By Vo’s telling, the Real Food convergence sounded like your typical student conference. Interspersed among the panels and workshops and brainstorms there were dance parties, songs, and the obligatory drum circle. What distinguished the convergence from past RFC conferences was its clear focus on solutions. I’ve spoken at a number of student activist gatherings, and there’s usually a fair amount of The Issues 101; just because many students are new to social change efforts, they often need some time to learn more about the topics they are passionate for.
Not the RFC organizers — these kids have done their homework. They’re already read Eric Schlosser and Michael Pollan. They’ve watched Food Inc. and screened it for their friends. Now, they’re eager to take action.
“I think we are at a point where we have stopped talking about what the issues are,” Vo said. “And we are starting to talk about how we are dealing with these issues.”

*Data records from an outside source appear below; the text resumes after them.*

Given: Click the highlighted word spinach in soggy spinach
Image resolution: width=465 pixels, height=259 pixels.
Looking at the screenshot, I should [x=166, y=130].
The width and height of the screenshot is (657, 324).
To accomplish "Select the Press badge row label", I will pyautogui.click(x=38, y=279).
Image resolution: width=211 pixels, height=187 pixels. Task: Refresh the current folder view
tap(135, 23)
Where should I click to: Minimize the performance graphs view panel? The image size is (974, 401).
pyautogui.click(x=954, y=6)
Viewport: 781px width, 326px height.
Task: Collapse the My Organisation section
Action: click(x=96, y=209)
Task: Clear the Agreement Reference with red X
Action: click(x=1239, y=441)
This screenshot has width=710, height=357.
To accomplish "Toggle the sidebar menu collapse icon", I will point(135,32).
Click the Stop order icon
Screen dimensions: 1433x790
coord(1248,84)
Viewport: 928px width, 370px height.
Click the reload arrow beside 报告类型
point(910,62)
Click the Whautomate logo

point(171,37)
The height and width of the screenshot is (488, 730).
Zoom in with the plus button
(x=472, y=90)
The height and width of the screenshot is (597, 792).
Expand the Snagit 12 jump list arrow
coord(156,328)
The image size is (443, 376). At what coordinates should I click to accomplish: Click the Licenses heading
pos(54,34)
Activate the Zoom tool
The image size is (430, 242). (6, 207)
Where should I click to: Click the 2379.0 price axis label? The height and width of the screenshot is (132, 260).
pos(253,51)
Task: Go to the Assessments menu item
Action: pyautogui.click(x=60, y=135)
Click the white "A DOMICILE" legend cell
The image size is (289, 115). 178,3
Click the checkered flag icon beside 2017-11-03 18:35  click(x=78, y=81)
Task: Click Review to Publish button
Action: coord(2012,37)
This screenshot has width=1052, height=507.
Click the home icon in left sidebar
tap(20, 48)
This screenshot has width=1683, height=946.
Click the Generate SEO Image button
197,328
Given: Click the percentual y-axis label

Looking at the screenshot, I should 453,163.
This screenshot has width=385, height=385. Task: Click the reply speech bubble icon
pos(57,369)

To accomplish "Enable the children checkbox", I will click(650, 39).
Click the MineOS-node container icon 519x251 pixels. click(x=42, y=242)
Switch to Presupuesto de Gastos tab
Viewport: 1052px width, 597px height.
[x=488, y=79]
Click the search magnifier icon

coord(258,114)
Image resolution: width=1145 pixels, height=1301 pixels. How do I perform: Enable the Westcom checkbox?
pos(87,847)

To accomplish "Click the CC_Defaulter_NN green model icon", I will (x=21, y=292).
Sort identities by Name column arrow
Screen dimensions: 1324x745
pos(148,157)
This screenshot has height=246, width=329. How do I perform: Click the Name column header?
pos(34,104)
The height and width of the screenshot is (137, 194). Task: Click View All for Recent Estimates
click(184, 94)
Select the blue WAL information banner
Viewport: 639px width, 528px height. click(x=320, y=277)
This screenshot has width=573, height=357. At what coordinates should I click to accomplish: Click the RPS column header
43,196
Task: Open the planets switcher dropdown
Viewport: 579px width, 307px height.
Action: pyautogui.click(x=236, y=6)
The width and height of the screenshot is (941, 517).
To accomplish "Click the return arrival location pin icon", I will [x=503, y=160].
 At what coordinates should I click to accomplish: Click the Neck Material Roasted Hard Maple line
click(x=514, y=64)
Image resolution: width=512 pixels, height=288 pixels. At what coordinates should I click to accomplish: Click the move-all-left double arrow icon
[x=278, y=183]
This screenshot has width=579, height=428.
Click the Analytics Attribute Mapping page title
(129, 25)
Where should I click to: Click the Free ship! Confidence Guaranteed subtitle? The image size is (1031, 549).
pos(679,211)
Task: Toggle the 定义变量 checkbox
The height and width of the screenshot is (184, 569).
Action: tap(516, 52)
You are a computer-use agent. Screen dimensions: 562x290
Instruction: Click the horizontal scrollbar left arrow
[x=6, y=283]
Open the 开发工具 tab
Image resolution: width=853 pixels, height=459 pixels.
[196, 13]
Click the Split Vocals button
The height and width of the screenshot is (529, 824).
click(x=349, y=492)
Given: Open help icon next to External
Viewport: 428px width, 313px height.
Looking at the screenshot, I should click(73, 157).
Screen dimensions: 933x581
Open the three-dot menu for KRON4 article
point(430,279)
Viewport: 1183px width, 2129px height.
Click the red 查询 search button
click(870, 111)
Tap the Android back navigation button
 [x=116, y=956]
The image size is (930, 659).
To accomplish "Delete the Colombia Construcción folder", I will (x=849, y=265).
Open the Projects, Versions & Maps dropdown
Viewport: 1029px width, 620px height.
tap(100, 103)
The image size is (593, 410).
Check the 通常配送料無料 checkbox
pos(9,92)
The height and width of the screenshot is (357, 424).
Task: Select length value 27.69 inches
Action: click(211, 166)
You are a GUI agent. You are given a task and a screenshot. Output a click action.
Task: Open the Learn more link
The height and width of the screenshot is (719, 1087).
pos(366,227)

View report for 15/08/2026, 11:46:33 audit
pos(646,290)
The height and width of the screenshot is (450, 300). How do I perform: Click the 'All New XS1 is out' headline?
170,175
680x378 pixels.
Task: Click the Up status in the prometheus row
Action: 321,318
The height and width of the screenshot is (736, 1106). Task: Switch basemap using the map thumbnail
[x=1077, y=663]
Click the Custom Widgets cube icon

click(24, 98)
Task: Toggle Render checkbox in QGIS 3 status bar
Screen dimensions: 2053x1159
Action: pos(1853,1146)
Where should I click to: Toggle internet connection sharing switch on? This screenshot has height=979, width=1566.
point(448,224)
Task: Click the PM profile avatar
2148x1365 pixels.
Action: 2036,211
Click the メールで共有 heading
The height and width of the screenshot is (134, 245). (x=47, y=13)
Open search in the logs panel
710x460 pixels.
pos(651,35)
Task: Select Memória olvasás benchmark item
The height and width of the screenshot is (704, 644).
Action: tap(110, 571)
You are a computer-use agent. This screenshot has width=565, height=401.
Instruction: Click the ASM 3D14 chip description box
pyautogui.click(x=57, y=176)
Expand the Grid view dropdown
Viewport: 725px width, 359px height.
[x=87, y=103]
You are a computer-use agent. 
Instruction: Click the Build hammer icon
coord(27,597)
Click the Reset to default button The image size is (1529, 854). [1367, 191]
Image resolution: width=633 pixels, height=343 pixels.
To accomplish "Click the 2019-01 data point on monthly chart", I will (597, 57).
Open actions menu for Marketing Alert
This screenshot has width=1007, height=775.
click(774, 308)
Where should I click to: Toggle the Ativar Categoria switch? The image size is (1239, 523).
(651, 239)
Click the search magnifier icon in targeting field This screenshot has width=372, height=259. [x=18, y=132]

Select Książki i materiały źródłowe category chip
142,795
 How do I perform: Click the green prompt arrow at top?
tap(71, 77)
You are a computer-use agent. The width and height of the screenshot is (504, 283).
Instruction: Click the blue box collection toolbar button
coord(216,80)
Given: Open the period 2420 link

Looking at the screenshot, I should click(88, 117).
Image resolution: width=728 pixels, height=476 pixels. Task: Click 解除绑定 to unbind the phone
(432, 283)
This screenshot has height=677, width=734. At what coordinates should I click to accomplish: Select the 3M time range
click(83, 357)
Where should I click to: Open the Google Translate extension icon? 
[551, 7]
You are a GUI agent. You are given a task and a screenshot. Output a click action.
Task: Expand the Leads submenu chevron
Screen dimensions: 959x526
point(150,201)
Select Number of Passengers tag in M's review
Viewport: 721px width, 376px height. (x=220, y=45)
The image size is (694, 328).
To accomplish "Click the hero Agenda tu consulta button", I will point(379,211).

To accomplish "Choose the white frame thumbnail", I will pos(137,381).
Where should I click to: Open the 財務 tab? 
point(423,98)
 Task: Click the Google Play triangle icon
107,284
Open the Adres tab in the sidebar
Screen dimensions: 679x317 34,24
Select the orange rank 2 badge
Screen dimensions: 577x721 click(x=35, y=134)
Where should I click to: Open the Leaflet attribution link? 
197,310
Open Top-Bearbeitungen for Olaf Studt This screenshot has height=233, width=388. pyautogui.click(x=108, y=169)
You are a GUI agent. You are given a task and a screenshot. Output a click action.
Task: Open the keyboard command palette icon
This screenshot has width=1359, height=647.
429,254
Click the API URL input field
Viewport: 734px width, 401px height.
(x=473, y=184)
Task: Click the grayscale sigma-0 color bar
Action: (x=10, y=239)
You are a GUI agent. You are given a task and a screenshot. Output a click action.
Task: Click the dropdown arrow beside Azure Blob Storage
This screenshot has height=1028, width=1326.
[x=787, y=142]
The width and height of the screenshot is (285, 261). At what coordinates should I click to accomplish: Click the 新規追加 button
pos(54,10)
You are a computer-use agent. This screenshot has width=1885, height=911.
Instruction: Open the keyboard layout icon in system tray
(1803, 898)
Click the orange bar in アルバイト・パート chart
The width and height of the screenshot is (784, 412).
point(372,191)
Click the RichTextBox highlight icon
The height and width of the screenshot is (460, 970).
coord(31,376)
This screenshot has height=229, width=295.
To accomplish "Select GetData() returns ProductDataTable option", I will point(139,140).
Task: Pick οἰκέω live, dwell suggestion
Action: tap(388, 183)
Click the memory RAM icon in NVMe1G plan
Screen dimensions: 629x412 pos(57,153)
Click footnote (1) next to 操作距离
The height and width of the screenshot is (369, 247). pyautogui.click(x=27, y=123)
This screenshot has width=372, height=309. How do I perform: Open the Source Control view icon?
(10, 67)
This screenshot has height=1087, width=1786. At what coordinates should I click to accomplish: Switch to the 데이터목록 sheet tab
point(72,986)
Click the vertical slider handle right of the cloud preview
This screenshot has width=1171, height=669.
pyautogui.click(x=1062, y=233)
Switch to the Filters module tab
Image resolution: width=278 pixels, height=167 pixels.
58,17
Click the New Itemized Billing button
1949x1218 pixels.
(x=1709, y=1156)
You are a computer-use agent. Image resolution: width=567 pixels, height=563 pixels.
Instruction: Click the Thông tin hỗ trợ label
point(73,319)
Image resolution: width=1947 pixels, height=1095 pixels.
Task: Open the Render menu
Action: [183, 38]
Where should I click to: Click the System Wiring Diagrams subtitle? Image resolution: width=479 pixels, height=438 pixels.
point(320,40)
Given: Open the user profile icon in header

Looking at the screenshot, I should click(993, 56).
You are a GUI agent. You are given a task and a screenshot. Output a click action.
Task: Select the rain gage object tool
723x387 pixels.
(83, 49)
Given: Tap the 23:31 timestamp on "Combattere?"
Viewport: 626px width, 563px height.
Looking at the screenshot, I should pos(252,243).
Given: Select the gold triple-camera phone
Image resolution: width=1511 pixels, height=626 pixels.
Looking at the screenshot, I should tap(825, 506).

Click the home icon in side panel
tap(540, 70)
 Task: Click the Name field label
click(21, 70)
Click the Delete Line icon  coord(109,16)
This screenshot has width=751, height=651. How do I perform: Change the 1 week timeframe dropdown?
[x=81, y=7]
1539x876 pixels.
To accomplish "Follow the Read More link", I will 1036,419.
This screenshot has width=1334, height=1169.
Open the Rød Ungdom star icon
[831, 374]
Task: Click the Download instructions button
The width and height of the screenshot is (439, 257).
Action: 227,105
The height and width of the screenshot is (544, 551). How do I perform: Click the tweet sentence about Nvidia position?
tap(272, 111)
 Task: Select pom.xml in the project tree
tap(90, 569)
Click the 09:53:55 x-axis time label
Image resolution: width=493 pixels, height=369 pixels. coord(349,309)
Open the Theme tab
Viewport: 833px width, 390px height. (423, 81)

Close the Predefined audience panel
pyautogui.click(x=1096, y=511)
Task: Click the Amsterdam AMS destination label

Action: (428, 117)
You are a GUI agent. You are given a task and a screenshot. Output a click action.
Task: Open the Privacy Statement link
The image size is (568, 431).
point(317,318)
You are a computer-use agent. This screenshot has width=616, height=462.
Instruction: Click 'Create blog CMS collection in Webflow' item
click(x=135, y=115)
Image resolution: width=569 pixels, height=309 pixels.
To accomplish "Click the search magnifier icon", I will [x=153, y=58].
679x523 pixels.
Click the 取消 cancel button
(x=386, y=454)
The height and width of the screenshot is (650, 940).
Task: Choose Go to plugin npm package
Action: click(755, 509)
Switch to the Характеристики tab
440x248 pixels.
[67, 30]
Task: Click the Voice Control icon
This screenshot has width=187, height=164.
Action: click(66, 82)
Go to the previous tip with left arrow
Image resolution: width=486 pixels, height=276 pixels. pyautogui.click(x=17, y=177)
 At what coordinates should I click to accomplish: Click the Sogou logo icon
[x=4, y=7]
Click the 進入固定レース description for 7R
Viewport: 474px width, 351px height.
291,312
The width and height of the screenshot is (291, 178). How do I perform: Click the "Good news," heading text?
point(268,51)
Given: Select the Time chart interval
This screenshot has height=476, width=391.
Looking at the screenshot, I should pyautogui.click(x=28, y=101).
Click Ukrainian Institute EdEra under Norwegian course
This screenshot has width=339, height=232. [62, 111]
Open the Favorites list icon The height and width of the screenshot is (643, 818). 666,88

Kitty Bolte, a 17-year-old high schooler who started a garden at Pacific Collegiate in Santa Cruz, agrees. “I think that we got a lot of people to push the envelope in terms of how people are thinking about food and thinking about activism,” she told me. “The people that I talked to were feeling really good. Going to the conference re-energized them. They were excited to go back to their schools.”
Perhaps on the most exciting characteristics of the sustainable food movement is its insistence on direct action. Ecological farmers and their allies know that there’s no sense in waiting for the political system to reform our food system. We can make progressive change today through the simple acts of growing and selling, buying and eating food that was produced sustainably. The youth wing of the movement understands this intuitively. The idea, Vo said, “is that we should just do what we need to do. We shouldn’t wait for the government. We should experiment, and the rules will catch up with us.”
In that spirit, the final day of the Real Food convergence was spent giving everyone a chance to publicly state their commitments to what they would do when they return to their own schools.
“It was actually really cool,” Vo told me. “People were committing to things as small as, ‘I will have a sustainable food dinner with my family next week.’ To things as large as, ‘I will start a campus gardening campaign with my group this spring.’ Or, ‘I will pick up all the food waste at my high school and see how much food my school is wasting.’”
So, what commitment are you going to make?